Especialistas da empresa de tecnologia e monitoramento Tecbus, em estudo publicado pela Associação Nacional de Transportes Públicos (ANTP), observaram que os municípios de pequeno porte sofrem com problemas de mobilidade devido à concentração da matriz de transporte no modo motorizado individual e à saturação da infraestrutura existente, pois contam com menos alternativas de modais de deslocamento.

Algumas cidades, inclusive, não contam com nenhum tipo serviço coletivo, exceto o escolar, então deslocamentos individuais a pé, de bicicleta ou com motocicletas e veículos particulares se tornam as únicas possibilidades. Em municípios pequenos do Brasil, proliferam transportes clandestinos sem planejamento e fiscalização, com serviços de mototáxi, van e caminhões adaptados que acabam suprindo a necessidade da população para se locomover.

Demanda urgente

Há também escassez de estudos e pesquisas voltadas ao transporte em municípios pequenos, o que torna difícil até o diagnóstico mais preciso da realidade desses locais. A diversidade de cidades pequenas, bem como a carência de parâmetros para definição e caracterização de problemas faz com que os estudos tratem apenas de casos individuais, incapazes de fornecer um panorama geral da situação.

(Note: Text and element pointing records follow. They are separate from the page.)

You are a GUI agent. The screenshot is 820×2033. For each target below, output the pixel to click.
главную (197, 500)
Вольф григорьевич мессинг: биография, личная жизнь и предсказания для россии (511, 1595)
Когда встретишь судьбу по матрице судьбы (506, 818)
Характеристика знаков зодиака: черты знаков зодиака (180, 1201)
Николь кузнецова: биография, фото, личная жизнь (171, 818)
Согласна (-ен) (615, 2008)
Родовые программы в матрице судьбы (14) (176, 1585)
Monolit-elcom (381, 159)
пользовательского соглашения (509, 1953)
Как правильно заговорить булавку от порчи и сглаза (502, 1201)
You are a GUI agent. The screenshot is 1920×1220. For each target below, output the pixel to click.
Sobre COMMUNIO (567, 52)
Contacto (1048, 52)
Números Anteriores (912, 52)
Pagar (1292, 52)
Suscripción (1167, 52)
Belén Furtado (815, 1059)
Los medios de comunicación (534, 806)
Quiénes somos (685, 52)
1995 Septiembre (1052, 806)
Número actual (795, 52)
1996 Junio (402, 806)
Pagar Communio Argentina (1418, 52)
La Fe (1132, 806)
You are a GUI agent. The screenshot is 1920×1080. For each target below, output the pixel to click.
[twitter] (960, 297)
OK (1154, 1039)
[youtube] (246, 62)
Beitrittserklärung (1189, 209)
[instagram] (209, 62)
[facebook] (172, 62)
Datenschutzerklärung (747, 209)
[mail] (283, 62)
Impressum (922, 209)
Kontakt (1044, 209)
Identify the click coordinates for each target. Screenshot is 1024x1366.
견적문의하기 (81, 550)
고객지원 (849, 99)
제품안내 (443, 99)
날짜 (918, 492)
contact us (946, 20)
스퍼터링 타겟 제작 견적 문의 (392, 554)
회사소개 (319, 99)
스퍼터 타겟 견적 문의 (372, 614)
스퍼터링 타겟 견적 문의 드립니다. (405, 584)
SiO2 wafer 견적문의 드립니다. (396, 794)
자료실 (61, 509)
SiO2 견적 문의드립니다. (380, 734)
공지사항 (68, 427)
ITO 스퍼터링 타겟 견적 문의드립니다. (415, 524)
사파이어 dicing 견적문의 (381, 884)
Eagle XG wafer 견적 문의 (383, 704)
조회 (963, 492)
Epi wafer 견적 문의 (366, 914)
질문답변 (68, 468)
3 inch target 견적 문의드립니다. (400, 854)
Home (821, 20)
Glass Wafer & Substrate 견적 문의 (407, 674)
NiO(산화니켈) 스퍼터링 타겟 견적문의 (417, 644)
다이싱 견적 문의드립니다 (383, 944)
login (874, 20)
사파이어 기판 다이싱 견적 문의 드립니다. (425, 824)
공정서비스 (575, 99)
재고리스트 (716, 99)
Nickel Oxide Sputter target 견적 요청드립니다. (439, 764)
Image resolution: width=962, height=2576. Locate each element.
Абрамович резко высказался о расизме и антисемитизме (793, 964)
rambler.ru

A Lei da Mobilidade Urbana, promulgada em 2012, estabelece que municípios com mais de 20 mil habitantes, regiões metropolitanas e estâncias turísticas deveriam debater e adotar planos de mobilidade urbana até 2015. A lei tem como principais diretrizes a priorização de transportes não motorizados e de serviço público coletivo, a integração dos modais e dos serviços de transporte, a redução de custos ambientais, sociais e econômicos nos deslocamentos, o incentivo ao uso de tecnologias renováveis e a integração entre cidades.

O prazo para cumprimento da lei foi estendido até 2021, mas muito pouco nesse sentido vem sendo realizado. Parte disso vem da incoerência entre a exigência legal e a ausência de orientações aos municípios para cumprir o disposto na lei, segundo a pesquisa publicada pela ANTP.